*YOUR OBJECTIVE*: Rewrite the items from the start through the line containing "will [96, 283].", replacing "GUI agent" with "interface agent" and leaving everything else unchanged.

*EXERCISE DATA*:
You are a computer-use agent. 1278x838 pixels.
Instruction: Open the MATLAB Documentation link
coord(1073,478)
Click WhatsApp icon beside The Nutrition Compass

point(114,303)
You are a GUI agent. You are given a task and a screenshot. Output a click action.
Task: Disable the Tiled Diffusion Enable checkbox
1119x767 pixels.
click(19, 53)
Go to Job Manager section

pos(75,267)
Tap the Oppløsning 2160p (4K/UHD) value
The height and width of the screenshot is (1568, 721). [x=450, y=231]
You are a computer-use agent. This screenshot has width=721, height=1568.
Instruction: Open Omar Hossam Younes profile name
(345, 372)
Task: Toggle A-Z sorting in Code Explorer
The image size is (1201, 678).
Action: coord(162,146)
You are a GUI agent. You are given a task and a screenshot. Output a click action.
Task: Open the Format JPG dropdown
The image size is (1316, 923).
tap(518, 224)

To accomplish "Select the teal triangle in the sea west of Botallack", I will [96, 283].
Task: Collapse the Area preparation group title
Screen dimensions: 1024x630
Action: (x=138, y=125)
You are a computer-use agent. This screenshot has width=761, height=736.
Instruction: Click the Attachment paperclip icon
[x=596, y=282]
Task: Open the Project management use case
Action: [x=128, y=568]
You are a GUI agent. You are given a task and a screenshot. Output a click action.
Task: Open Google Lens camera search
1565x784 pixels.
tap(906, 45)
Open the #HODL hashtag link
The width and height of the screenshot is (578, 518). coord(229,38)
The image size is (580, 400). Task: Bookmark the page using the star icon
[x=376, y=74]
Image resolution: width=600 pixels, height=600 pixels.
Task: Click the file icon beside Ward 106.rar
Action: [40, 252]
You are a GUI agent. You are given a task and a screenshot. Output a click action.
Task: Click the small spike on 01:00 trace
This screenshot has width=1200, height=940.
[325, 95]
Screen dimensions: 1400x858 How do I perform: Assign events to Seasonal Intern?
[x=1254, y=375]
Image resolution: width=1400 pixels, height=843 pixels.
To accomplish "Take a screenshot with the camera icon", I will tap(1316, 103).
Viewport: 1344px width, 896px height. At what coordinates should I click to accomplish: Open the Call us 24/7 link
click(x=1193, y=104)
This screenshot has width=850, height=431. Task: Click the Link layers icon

*SOLUTION*:
You are a computer-use agent. 1278x838 pixels.
Instruction: Open the MATLAB Documentation link
coord(1073,478)
Click WhatsApp icon beside The Nutrition Compass

point(114,303)
You are a interface agent. You are given a task and a screenshot. Output a click action.
Task: Disable the Tiled Diffusion Enable checkbox
1119x767 pixels.
click(19, 53)
Go to Job Manager section

pos(75,267)
Tap the Oppløsning 2160p (4K/UHD) value
The height and width of the screenshot is (1568, 721). [x=450, y=231]
You are a computer-use agent. This screenshot has width=721, height=1568.
Instruction: Open Omar Hossam Younes profile name
(345, 372)
Task: Toggle A-Z sorting in Code Explorer
The image size is (1201, 678).
Action: coord(162,146)
You are a interface agent. You are given a task and a screenshot. Output a click action.
Task: Open the Format JPG dropdown
The image size is (1316, 923).
tap(518, 224)

To accomplish "Select the teal triangle in the sea west of Botallack", I will [96, 283].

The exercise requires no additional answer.